Extracted data:
++++++++++++++++++++
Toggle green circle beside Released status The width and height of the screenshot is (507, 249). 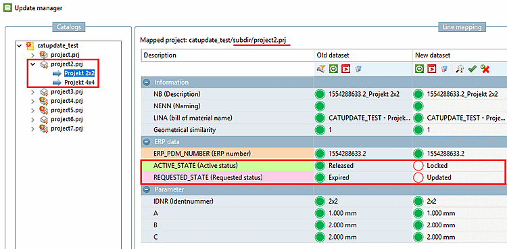pyautogui.click(x=320, y=166)
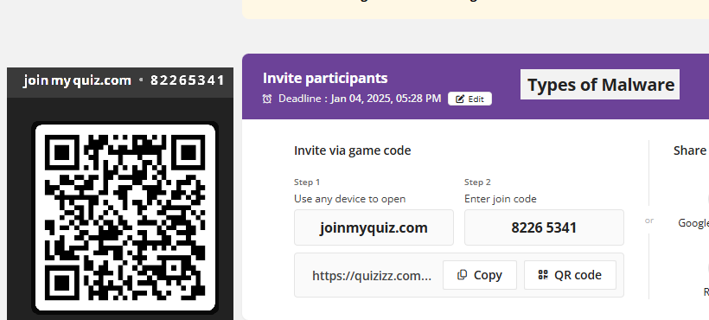Viewport: 709px width, 320px height.
Task: Click the Enter join code label
Action: (x=500, y=199)
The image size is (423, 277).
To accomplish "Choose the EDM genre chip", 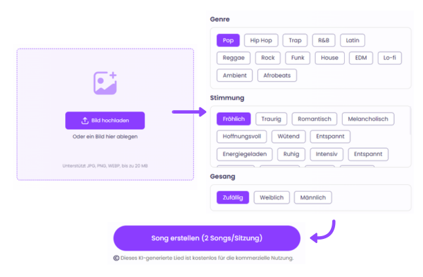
++++++++++++++++++++
Your task:
Could you repeat word for word only the lines from the one that contains "The image size is (423, 277)." through the end of the listing, leaving out the pictures?

Written solution:
The image size is (423, 277).
To accomplish "Choose the EDM genre chip", 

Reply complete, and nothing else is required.